Storytelling Festival highlights life in Rogers Park
Posted by dodobo2010 on October 23, 2012
The Side Project Theater Company in Rogers Park is hosting, “Choosing to Be Here” a neighborhood-centric Storytelling Festival. The festival Sundays through Wednesdays until Oct. 31.
The Side Project, which is located at 1439 W. Jarvis Ave., will be putting on a series of storytelling dramatic performances including three different storytellers every night, culminating in Julie Ganey’s critically acclaimed one-woman show about living in Rogers Park called, “Love thy Neighbor…till it hurts.”
Audience members were prepared for the unique storyteller performances at the festival opener this Sunday.

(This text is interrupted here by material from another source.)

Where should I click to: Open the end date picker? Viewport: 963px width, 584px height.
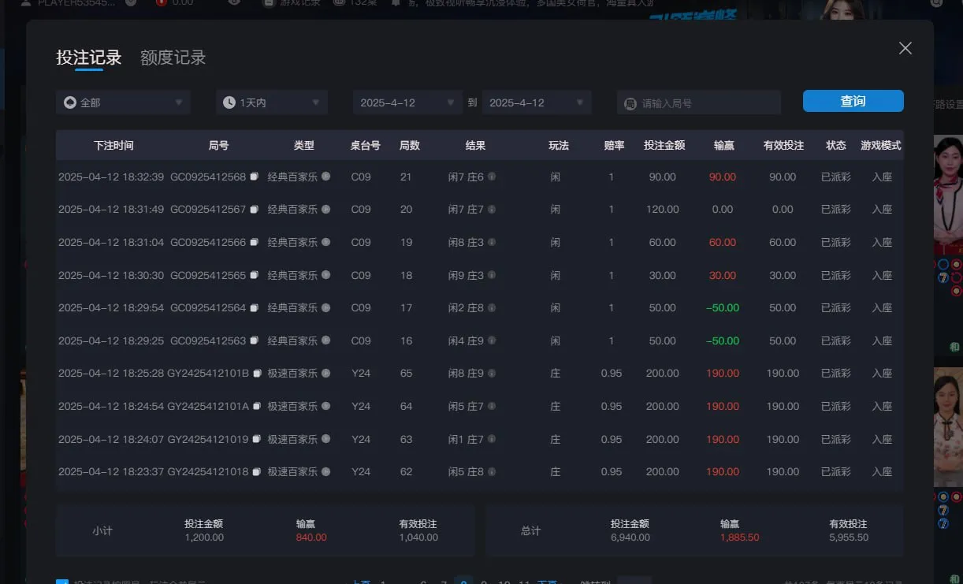point(537,102)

“Storytelling is just a different from of drama in my perspective,” said Jonathan Grabill, 44, an option trader from South Bend, Ind.
The show started with stories from Dan McNeil, a poet from Rogers Park; Jenifer Thom, a librarian from the community; and Mary Fons, the host of Love of Quilting, aired on PBS.
“Imagine seeing a treadmill for the first time in your life, it’s really a bizarre thing,” said Fons as she describes a personal story about helping a foreign citizen how to work a treadmill.
After the three 10-minute performances, Ganey took the stage for her 50-minute performance about community life in Rogers Park.
“When you choose to live among people who come from different norms, you learn the definition of being neighborly and what’s acceptable is different for everybody,” said Ganey during the second act of her performance titled, “Good Fences Make Good Neighbors.”
Adam Webster, 39, artistic director of The Side Project said the Storyteller Festival is an opportunity to bring the community of Rogers Park closer together.
“We’re trying to bring together a group of storytellers concerning themes of community and belonging to support Ganey’s piece,” Webster said. “We have a variety of experienced storytellers in store for the festival such as Alison Cuddy of WBEZ radio station and Kim Morris, a company member of Second Story.”
The opening performance of the festival gave the audience of 40 members a chance to be more connected with Rogers Park, and also gave them insight on stories about the community.
“This festival is really a gift to the community,” said Lori Empen, 44, director of Lakeview Playgroup. “It’s real people telling real stories and if we had more things like this, I think it would get more of us to learn to get along and live together.”